# Dvd Burner For Divx Files?



## daneadane

hey is there any dvd burner programs that work to burn divx files and even maybe staright from dvd's? thanks


----------



## Nephilim

Hi,



> hey is there any dvd burner programs that work to burn divx files



Yes. Any software that supports burning to DVDs. Just burn them as Data.

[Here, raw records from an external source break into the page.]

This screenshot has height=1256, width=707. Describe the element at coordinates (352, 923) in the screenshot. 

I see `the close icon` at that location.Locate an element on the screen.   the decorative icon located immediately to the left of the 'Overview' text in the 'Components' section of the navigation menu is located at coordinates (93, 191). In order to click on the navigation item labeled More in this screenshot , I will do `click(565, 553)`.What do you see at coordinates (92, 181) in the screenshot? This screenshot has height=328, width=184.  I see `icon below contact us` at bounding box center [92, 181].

> maybe staright from dvd's?



Do you mean copying a DVD without changing format? If so, there are a whole slew of apps out there I could recommend depending on your needs


----------



## Praetor

Now if you wanted to actually make a "proper" DVD then you'll probably want to look into TMPGEnc/CCE which will let you make the source files and then something like DVDLab to author it to IFO/VOB


----------



## daneadane

ok i want to burn an avi file to watch on a dvd player how do i do this?


----------



## daneadane

i also tried dvd lab and its only mpeg files?


----------



## Nephilim

For converting an AVI to the proper DVD format you need to convert the AVI through TMPGEnc and then process it through TMPGEnc DVD Author to put in VOB,IFO,BUP format. 

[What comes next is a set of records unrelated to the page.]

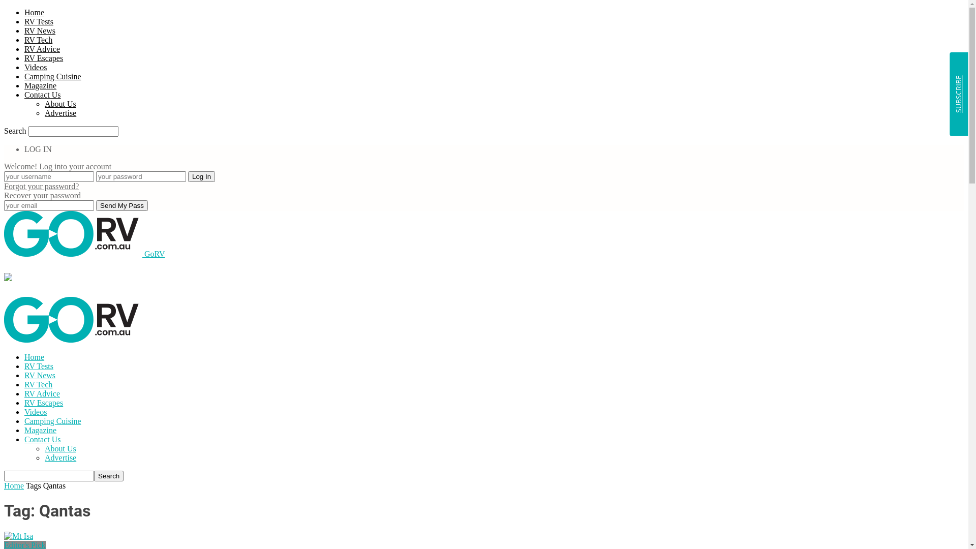 The image size is (976, 549). I want to click on 'East of Mt Isa', so click(4, 535).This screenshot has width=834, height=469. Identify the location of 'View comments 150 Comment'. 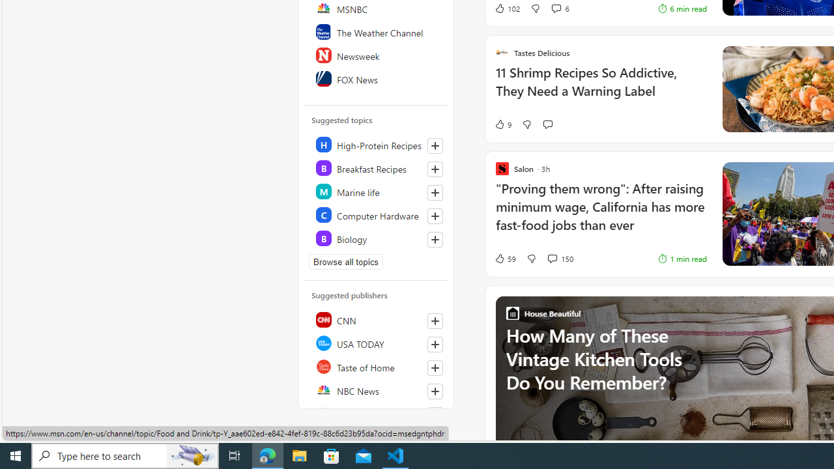
(559, 259).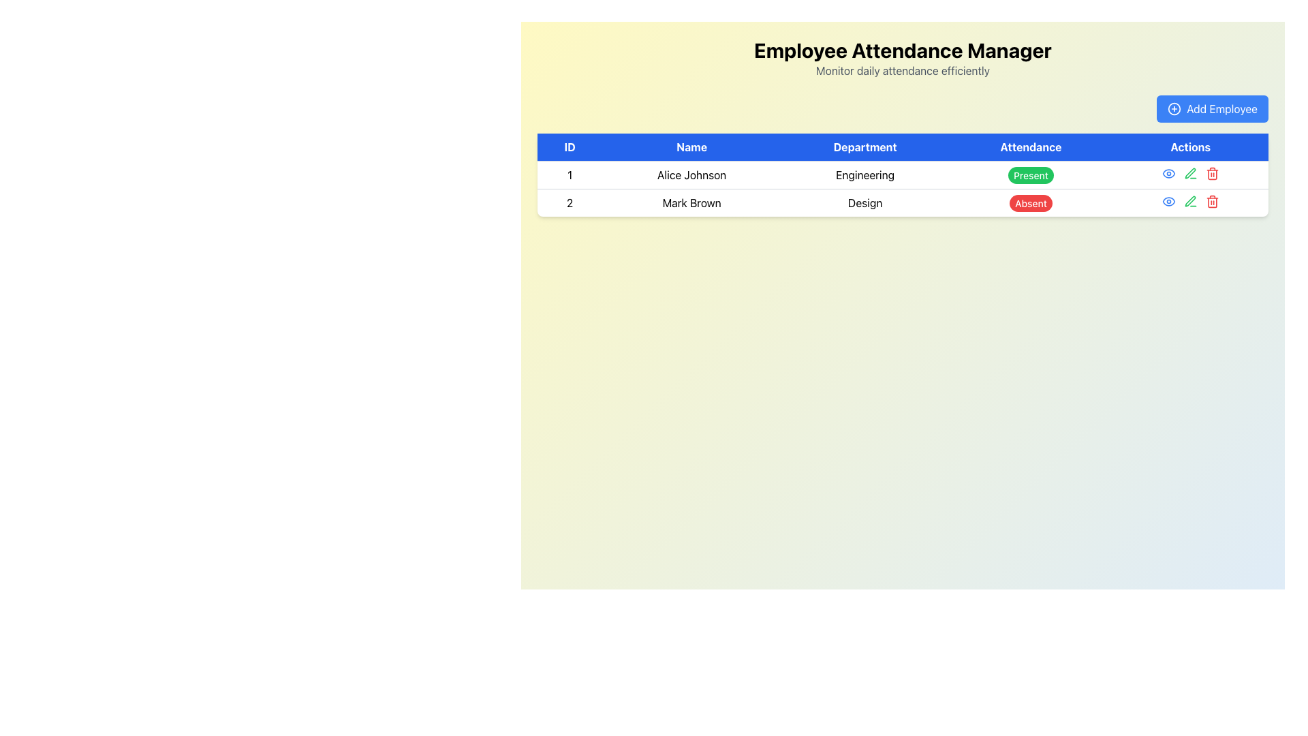 The width and height of the screenshot is (1308, 736). Describe the element at coordinates (692, 174) in the screenshot. I see `text label that displays the name 'Alice Johnson', which is located in the second cell of the first row of the table under the 'Name' column` at that location.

After that you can burn the VIDEO_TS folder to disc with most any standard burning software if the resiulting folder is under 4.3GB.

If the folder is larger than 4.3GB you'll need to compress the files with something like DVD Shrink to fit a blank disc.

TMPGEnc:
http://www.afterdawn.com/software/video_software/video_encoders/tmpgenc.cfm

TMPGEnc DVD Author:
http://www.afterdawn.com/software/video_software/dvd-r_tools/tmpgenc_dvd_author.cfm

DVD Shrink:
http://www.afterdawn.com/software/video_software/dvd_rippers/dvd_shrink.cfm


----------



## daneadane

thanks


----------



## daneadane

when im doing the TMPGEnc wizard it says the movie is too loong to output and i was wondering if i can do the dvd shrink first or what? need help thanks


----------



## Nephilim

Hi,

Shrink only works on DVD compliant files - VOB,IFO,BUP so your AVI needs to be converted first.

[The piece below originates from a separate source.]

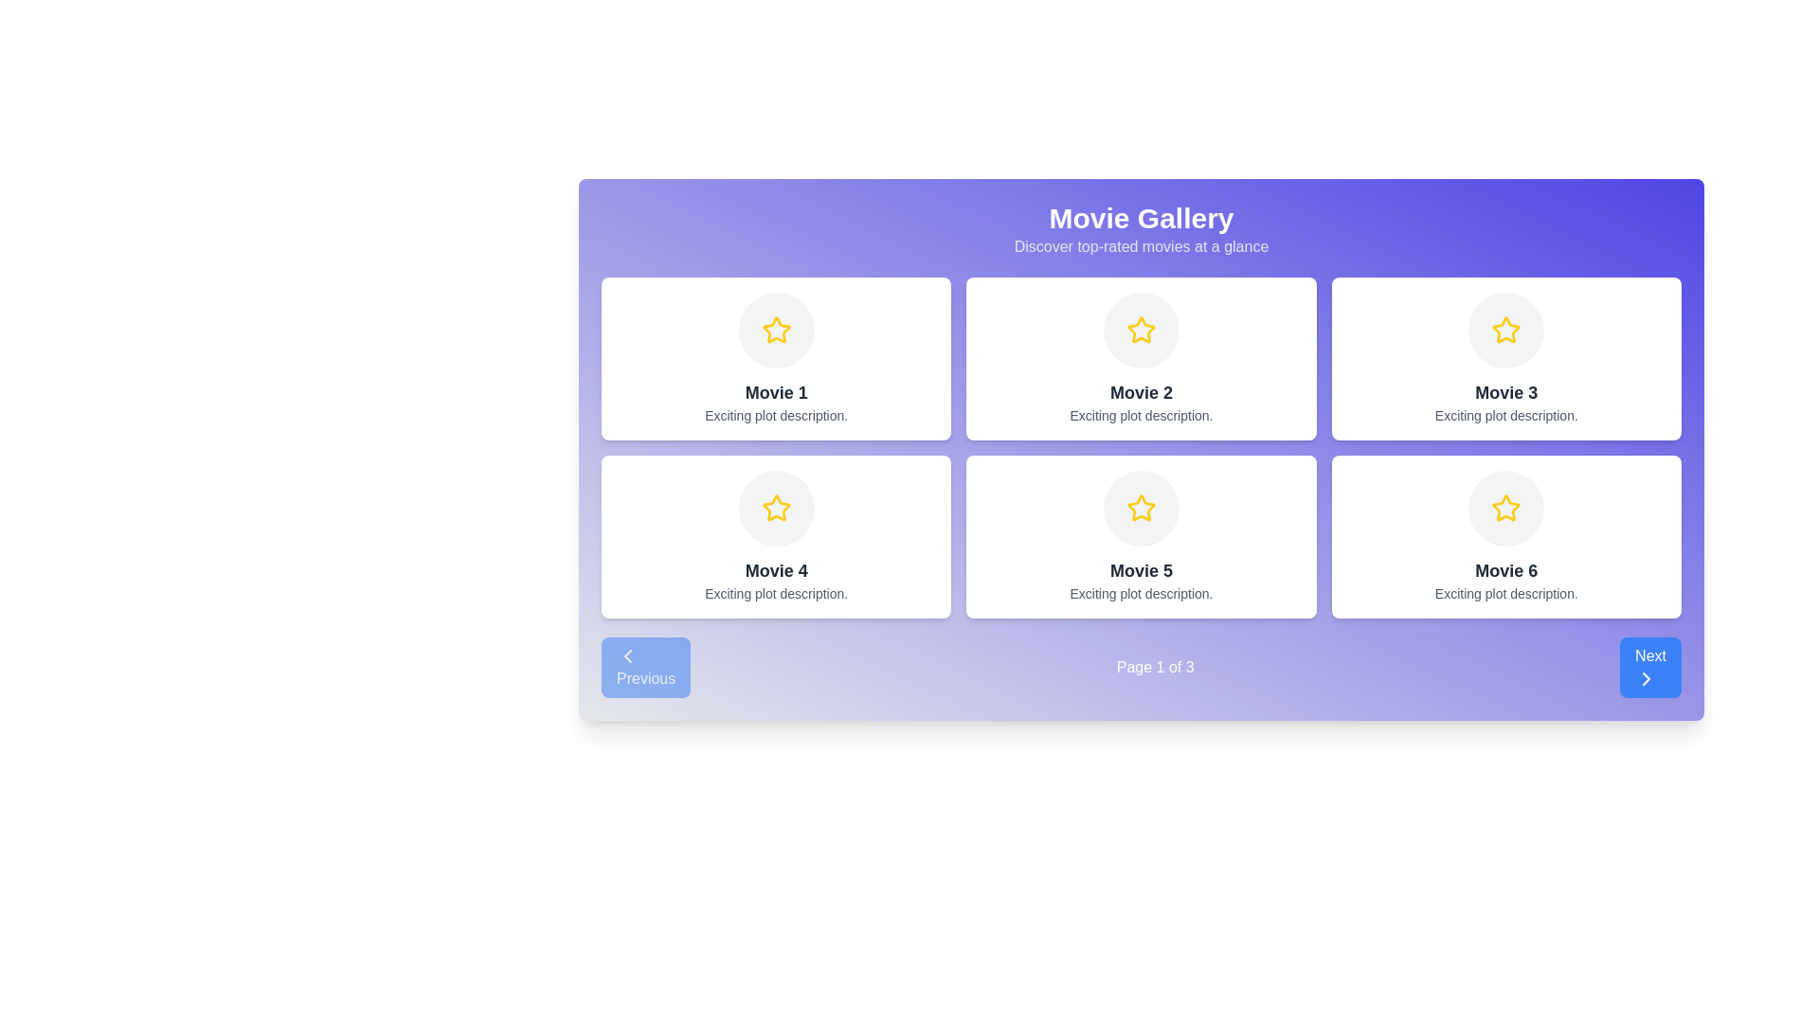  What do you see at coordinates (1140, 329) in the screenshot?
I see `the star-shaped icon with a yellow outline located in the second card labeled 'Movie 2'` at bounding box center [1140, 329].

How large is the source file?


----------



## daneadane

714,862 kbs


----------



## Nephilim

Hi,

Do you have enough space on your hard drive for the resulting files? A 700+ MB AVI will approach 3 - 4 GB after processing


----------



## Praetor

> A 700+ MB AVI will approach 3 - 4 GB after processing


Which speaks volumes for the efficiency of MPEG2...... 



> when im doing the TMPGEnc wizard it says the movie is too loong to output and I was wondering if I can do the dvd shrink first or what? need help thanks


Are you using NTFS or FAT32? Also, what does TMPGEnc say the outfile size will be? You can try and set the filsize to be a 4.7DVD and have it automatically reconfigure the bitrate (although it shouldnt be a problem, ive heard of nonstandard bitrates causing problems on some older standalones) 



> 714,862 kbs


How long is the movie (i.e., minutes & hours)


----------



## daneadane

its an hour and 38 min


----------



## Praetor

1. What filesystsem are you using? If you're using FAT32 u'll have problems going over 4GB during the encode. For starters, WHAT harddrive do you have and what OS are you using?

2. How long is the movie?


----------



## daneadane

yah and it might be the hard drive because i only have 4.65 gb's left
ill try to delete some stuff and try again


----------



## daneadane

hmm this is interesting well i deleted some stuff so i have about 10 gigs now and i also ran the tmpgenc again but this time w/ out using the wizard and it seeems to be working now it just started so i will let u guys know if it works


----------



## Praetor

hope it works out for you!


----------



## daneadane

ok i converted the file to mpeg but when i goto TMPGEnc author it says the following:

*The video resolution AAAxBBB cannot be used for a standard DVD. 

The video resolution AAAxBBB cannot be used for a standard DVD.
For a standard DVD you can only use the following resolutions: 

352x240 352x480 704x480 720x480 pixels (NTSC format only)
352x288 352x576 704x576 720x576 pixels (PAL format only)


*The video framerate xxxx fps cannot be used for a standard DVD.
You can only use the following framerate for a standard DVD: 
29.97 fps (NTSC format only)
25 fps (PAL format only)
*The video sequence header is incorrect.

The video sequence header is incorrect.
A video sequence header is necessary for every GOP in a standard DVD.


----------



## daneadane

i think ive figured out everything except the last thing w/ the gop should i just change the output interval of sequence header to 1? please help


----------



## daneadane

i also dont want to waste my time unless i get it right this time so could some one please give like step by step instructions to meet the requirements for up there ^^^ thanks alot


----------



## Nephilim

http://www.afterdawn.com/guides/archive/convert_avi_to_dvd_page_4.cfm


----------



## daneadane

it says to make the file size about 95-97% of disk capacity but mine will only go down to 120.45%???? i dont undertsand i follwed the giude perefectly?


----------



## daneadane

i figured out that other movies worked it was just that super troopers lol was too big which sucks but i tinhk half baked should work and i was wondering if the quality is like really good if i follwed the guide and did super slow thanks


----------



## Praetor

> it says to make the file size about 95-97% of disk capacity but mine will only go down to 120.45%???? I dont undertsand I follwed the giude perefectly?


Like i keep asking you ... how long is the movie?


----------